Hawthorne in His Own Time

A Biographical Chronicle of His Life, Drawn from Recollections, Interviews, and Memoirs of Family, Friends, and Associates

“We New Englanders,” Hawthorne remarked only partly in jest to Rebecca Harding Davis, “begin to enjoy ourselves—when we are dead.” Hawthorne’s death came prematurely in 1864, many speculated as a result of his grief over the war or perhaps the consequence of an overlong stay in Rome. Much like Thoreau’s early demise, Hawthorne’s rapid decline came as a “disappointment” to his Concord neighbor Emerson, who “thought him a greater man than any of his works betray, that there was still a great deal of work in him, & that he might one day show a purer power.”

Editors Bosco, a distinguished professor of English at SUNY-Albany, and Murphy, an associate professor of English at Schenectady Community College, have collected a fascinating body of documents in this book, including reflections by Emerson, Oliver Wendell Holmes, Hawthorne’s publisher James T. Fields, Bronson Alcott, Henry James, William Dean Howells, two of Hawthorne’s children, Rose and Julian, and many other pieces.
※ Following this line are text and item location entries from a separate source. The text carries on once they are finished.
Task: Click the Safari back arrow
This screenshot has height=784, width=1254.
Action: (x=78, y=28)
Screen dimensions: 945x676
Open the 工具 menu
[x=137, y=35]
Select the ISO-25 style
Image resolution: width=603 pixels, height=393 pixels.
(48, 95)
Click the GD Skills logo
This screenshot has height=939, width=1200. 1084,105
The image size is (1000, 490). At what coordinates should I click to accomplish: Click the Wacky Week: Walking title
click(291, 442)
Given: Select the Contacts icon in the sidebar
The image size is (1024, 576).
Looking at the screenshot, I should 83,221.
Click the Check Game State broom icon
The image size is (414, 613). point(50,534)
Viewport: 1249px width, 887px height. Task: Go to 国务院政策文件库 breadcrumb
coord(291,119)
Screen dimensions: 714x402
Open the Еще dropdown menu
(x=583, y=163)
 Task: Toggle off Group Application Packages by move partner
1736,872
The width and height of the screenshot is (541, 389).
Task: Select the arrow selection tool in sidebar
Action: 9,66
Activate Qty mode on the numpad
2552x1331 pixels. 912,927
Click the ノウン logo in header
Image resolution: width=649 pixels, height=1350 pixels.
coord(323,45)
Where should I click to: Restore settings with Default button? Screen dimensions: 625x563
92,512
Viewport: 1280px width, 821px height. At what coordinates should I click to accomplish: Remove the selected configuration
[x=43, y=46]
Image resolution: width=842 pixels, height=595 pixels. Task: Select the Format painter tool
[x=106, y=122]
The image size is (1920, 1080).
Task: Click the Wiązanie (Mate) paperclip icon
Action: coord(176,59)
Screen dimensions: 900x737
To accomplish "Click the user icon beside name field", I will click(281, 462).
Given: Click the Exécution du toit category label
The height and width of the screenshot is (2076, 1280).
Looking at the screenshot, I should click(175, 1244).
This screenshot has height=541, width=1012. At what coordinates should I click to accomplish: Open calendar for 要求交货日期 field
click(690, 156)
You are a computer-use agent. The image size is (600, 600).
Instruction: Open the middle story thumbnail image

The prevailing irony of Hawthorne in His Own Time is that these selections, meant to illuminate the author of some of American literature’s best known and widely read stories and novels, confirm the consensus that Hawthorne the man was inscrutable, or as his best friend in college, Jonathan Cilley, put it, “I love Hawthorne [;] I admire him; but I do not know him.” The portrait that emerges from these accounts is remarkably consistent. Hawthorne was shy, reserved, almost morbidly private. He found social situations excruciating, but as Julian Hawthorne remembered, “his presence was the finest conversation.” Physically Hawthorne was impressive, a “personage” as Howells called him, but one who Howells said “was always, more or less merging into the shadow.” Hawthorne was a crafty observer of the personalities of his friends for use in his art, much to Emerson’s dismay. A loving if eccentric father and a devoted husband, Hawthorne’s loyalty to his friend Franklin Pierce came with great privileges—the consulship of Liverpool and Manchester—and at great cost, the failure of his book Our Old Home that he dedicated to the unpopular ex-president.

The great subjects of Hawthorne’s art—the relationship between the inner and outer selves, the tragic solitude of human life, and the inescapable darkness in every heart—came directly from his own experience, so this book collectively argues. His eulogist, James Freeman Clarke, suggested that “[N]o other thinker … has had such sympathy as he had with that dark shadow which falls over our existence—that shadow which theologians call sin.” Hawthorne’s enduring appeal as a writer perhaps owes much to this understanding.

Frank Preston Stearns, a contemporary of Hawthorne’s children, wrote, “Imagine a man five times as sensitive as a young lady in her first season, with the will of a Titan, and a mind like a crown-glass mirror, and you have Nathaniel Hawthorne.” There he is indeed.